Compassion Trumps Selfishness

The Supreme Court decided today, 5-4, that Obamacare is legal. That is, in the immortal words of Vice President Joe Biden, “a big fucking deal.”  Affordable health care for millions of Americans who otherwise didn’t have it, was what Obama said he “would stake my presidency on.”  The guy knows how to roll the dice.

The decision was along party lines, with the four conservatives voting against, the four liberals voting for it, and Chief Justice Roberts breaking the tie by saying, “Okay, it’s legal, but only if you call it a tax increase.” 

Why the party-line division? Conservatives are systematically against anything that contributes to the common good.  They seem to believe in radical individualism, which is a great philosophy if you are a rich and privileged individual. Then you don’t have to worry about the other guys (the 99%).
Radical individualism translates also into “states rights,” which is another way to say, keep your government off my personal freedom.

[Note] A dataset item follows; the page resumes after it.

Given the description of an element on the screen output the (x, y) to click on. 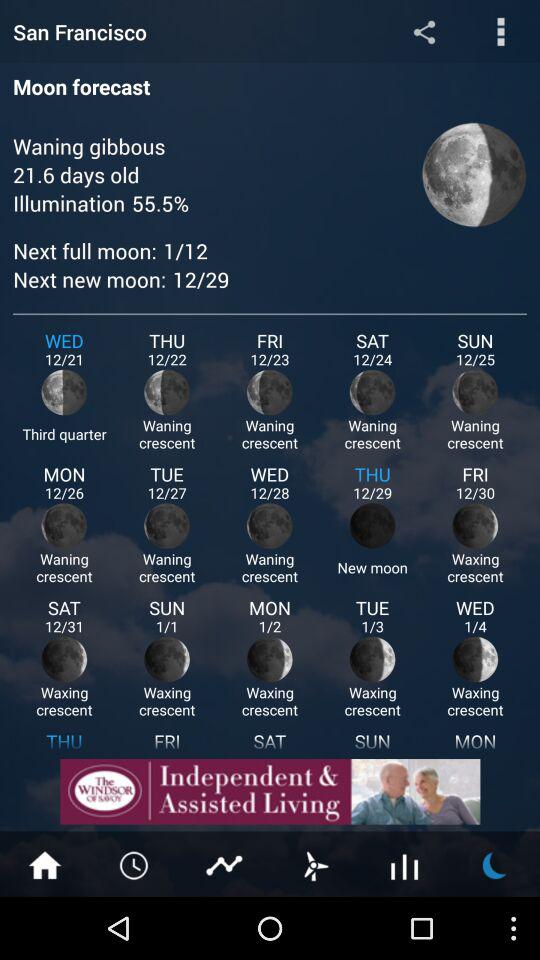
go to clcok option (135, 864)
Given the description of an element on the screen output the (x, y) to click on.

The “official” Conservative objection is that Obamacare represents the worst of “big government” which intrudes on individual freedom.  But this argument is spurious. Insurance is a statistical game. It has nothing to do with individuals. It’s a method of pooling risk in large groups of people, transferring that risk away from the individual, who is not able to sustain it alone.

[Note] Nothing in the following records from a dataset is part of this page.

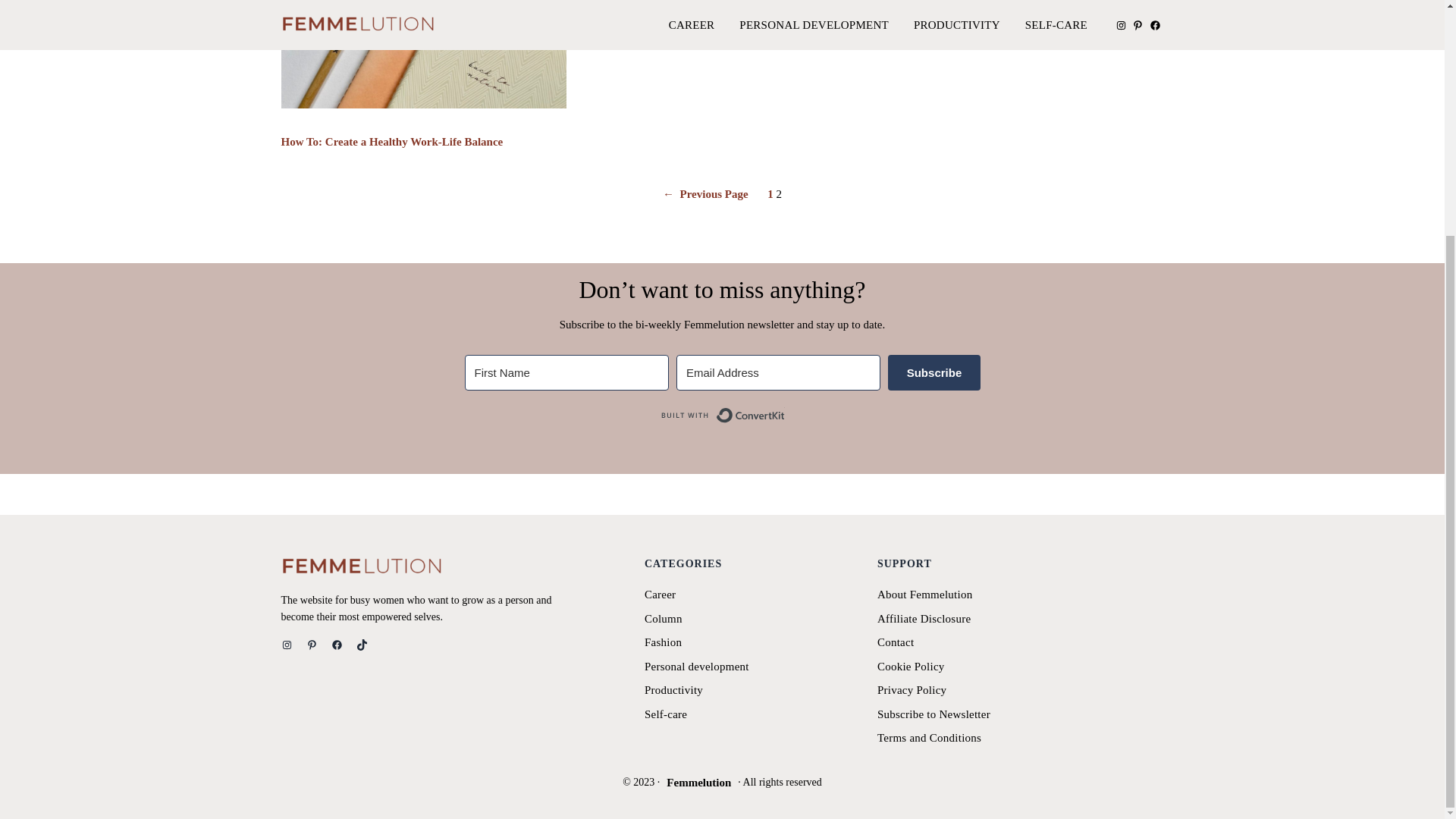
Privacy Policy (911, 690)
TikTok (362, 644)
Career (660, 594)
Column (663, 619)
Affiliate Disclosure (924, 619)
Femmelution (698, 782)
Subscribe (933, 372)
Self-care (666, 714)
Instagram (286, 644)
Productivity (674, 690)
Contact (895, 642)
How To: Create a Healthy Work-Life Balance (391, 141)
Facebook (336, 644)
Built with ConvertKit (722, 415)
Terms and Conditions (929, 737)
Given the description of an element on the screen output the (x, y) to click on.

What about the “freedom” part though?  Conservatives chafe at the idea that they are required to buy insurance.  It should be a free, personal, economic choice, they say. Again, the argument is spurious, because insurance (unlike buying broccoli), is not a personal matter. Insurance is, by definition, communal.

But what if an individual does not want to participate in the community’s shared risk?  Let’s say this person imagines himself or herself  to be a monad, willing to bear their own risk. Shouldn’t that person have the freedom to not participate in the community’s pooled risk and not buy health insurance if they don’t want it?

That would be a defensible choice, but only if that person also agreed not to use the community’s resources when they get sick.  No emergency room services (which the community paid for collectively). No police and ambulance support when you are tangled up in a car wreck (those are public, community-paid services). No publicly funded hospital care. No Medicare or Medicaid. And no public burial when you die. You’re completely on your own. Capice?

Unfortunately, human beings are compassionate by nature (most of us, anyway). We will not watch you bleed to death on the highway because you didn’t buy insurance. We will, in fact, pull you out of your burning car and put you into an ambulance and try to save you, at community expense.  By the terms of the Conservative economic argument, we should instead just step over your body, because you didn’t pay. But that’s not how it works.

It’s the same argument from motorcycle riders who declare it a matter of personal freedom whether or not to wear a helmet while riding. It would be, if you also agreed that when you go down (and you will), the rest of us can just shovel your injured body into the ditch, to clear the highway. Even if you agreed to that (out of stupidity, say), we wouldn’t actually do it, because we can’t, and so your so-called individual freedom makes you an unconscionable social free-rider (and that’s not a Nicholas Cage movie).

Every person, without exception, gets sick, nearly everyone gets seriously injured or suffers a serious disease at some point. Everyone, without exception, gets old. Everyone dies. It is ridiculous to insist on “personal freedom” from pooled health care costs unless you are extremely wealthy, because you will need expensive health care eventually. That's an inescapable fact.


So, Mr. Conservative, you can insist on your precious freedom, and when you do get sick, even though you are a selfish bastard, the rest of us will care for you at community expense.  We’ll curse you the whole time, but we’ll do it. Because that’s how human nature works, for most people.

So the argument that the community has no “right” to make you participate in the shared expense of caring for you, is either profoundly ignorant or psychopathically selfish.